# THE INPUT
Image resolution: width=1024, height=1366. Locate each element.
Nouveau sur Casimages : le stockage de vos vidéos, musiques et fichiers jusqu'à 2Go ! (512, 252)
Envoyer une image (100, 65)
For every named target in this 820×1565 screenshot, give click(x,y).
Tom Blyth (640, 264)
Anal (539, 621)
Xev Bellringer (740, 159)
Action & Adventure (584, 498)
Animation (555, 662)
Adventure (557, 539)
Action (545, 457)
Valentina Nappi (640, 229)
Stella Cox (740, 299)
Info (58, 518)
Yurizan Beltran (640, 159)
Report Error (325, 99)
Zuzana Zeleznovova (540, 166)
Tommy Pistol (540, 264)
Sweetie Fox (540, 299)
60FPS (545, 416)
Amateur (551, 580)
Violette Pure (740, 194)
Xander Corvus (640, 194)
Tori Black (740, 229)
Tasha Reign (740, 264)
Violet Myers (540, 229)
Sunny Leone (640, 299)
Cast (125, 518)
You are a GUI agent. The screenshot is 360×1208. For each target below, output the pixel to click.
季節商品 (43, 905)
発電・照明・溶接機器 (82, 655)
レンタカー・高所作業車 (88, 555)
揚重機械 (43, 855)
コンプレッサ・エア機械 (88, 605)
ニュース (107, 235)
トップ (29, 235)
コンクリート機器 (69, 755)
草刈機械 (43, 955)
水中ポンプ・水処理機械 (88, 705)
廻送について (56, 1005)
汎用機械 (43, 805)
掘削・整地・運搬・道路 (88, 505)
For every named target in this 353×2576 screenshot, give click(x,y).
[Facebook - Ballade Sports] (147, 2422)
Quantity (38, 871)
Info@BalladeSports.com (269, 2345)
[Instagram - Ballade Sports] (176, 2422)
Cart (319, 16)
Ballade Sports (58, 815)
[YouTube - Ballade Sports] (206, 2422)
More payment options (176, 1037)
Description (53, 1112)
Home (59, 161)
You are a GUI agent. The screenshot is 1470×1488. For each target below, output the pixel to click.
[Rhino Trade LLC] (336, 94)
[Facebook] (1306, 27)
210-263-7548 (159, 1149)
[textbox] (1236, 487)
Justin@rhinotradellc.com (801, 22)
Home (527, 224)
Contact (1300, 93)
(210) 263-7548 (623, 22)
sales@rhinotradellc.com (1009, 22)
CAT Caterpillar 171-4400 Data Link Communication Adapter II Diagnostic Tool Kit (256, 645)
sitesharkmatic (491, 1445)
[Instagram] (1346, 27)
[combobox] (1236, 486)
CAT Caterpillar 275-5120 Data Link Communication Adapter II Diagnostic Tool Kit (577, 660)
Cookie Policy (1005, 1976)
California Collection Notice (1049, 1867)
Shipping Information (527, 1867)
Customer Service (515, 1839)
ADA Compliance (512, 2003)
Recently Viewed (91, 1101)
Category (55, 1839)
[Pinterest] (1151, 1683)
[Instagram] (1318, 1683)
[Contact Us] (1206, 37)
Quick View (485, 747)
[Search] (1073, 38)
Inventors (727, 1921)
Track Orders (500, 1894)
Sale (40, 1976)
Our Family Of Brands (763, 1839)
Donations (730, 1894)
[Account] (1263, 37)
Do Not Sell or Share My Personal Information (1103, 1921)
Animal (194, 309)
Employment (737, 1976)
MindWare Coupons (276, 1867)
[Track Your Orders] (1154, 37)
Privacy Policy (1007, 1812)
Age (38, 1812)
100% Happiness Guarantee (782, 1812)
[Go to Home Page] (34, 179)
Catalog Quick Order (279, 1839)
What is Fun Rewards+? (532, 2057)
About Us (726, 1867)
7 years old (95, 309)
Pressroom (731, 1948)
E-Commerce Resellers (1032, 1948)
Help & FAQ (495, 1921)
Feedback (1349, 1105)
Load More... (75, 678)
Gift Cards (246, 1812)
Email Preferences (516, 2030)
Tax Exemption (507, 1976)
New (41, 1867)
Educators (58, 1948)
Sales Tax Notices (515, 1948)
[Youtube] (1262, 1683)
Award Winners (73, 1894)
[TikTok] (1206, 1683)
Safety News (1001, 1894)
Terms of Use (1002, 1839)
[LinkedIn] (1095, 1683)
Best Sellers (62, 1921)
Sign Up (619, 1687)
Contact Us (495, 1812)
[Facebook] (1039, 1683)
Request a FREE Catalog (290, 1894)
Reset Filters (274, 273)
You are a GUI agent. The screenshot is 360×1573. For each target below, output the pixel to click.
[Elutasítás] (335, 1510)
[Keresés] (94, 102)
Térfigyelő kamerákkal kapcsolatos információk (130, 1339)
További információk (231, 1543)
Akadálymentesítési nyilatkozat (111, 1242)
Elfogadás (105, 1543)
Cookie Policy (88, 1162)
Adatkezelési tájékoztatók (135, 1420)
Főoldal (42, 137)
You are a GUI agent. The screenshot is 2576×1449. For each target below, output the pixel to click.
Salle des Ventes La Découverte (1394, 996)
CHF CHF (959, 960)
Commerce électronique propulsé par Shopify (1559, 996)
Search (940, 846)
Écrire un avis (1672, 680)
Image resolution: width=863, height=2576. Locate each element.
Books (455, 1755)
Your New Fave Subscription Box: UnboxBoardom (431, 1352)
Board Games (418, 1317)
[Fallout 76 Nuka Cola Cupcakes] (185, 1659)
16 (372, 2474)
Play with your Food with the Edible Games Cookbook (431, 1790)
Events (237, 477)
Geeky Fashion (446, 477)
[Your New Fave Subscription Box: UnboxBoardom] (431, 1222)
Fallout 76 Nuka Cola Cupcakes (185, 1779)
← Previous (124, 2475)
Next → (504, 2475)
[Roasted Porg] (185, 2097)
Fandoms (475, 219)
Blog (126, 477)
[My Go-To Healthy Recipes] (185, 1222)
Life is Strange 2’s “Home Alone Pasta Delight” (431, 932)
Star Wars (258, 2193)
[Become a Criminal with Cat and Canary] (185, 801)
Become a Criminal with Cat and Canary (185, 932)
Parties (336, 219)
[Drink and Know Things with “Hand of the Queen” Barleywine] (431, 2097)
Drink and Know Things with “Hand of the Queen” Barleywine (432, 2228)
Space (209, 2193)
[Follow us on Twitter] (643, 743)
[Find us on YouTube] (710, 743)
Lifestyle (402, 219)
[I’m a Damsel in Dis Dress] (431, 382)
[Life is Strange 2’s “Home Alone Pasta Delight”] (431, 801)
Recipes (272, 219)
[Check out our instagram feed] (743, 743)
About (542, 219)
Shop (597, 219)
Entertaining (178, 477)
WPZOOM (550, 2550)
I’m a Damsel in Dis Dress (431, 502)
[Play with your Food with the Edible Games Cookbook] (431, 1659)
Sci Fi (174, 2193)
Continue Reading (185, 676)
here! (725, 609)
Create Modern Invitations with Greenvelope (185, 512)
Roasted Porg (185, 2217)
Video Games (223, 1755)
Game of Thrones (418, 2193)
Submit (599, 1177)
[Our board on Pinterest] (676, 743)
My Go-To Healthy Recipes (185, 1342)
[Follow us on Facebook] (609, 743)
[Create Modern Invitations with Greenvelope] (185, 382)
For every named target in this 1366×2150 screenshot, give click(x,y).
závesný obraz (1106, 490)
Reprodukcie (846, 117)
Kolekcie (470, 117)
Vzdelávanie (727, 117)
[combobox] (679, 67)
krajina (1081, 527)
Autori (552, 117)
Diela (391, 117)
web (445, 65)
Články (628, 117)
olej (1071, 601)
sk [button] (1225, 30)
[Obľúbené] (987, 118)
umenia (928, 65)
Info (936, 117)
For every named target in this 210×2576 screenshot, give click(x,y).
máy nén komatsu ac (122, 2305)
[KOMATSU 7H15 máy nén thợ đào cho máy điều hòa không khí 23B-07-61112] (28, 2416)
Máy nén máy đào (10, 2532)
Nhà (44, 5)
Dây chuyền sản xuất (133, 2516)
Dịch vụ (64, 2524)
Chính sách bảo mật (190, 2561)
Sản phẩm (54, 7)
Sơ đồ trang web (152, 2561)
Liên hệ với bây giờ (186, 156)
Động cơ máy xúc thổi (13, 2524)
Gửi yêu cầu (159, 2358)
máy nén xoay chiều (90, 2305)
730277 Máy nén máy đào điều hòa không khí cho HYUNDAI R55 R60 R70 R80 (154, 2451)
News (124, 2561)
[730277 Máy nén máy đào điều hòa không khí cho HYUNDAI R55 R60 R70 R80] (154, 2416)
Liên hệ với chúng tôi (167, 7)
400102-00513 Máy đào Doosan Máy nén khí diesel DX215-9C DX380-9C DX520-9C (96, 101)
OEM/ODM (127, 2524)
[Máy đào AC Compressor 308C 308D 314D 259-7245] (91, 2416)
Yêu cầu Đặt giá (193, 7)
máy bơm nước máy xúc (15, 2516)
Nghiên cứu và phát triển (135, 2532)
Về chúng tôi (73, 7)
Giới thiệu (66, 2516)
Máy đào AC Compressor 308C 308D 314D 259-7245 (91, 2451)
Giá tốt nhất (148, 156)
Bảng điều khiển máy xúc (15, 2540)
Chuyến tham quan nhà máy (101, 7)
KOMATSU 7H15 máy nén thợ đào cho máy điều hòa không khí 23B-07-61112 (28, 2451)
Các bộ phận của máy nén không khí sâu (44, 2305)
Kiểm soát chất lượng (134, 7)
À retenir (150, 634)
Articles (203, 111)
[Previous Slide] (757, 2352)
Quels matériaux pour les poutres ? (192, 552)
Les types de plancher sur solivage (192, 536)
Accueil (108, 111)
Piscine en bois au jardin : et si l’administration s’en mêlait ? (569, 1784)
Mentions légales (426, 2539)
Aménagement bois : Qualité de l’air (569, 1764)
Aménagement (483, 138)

# WORK REQUIRED
Your answer should be one number, the count of lines above that hold "Alone".

# ANSWER TO THIS EXERCISE
2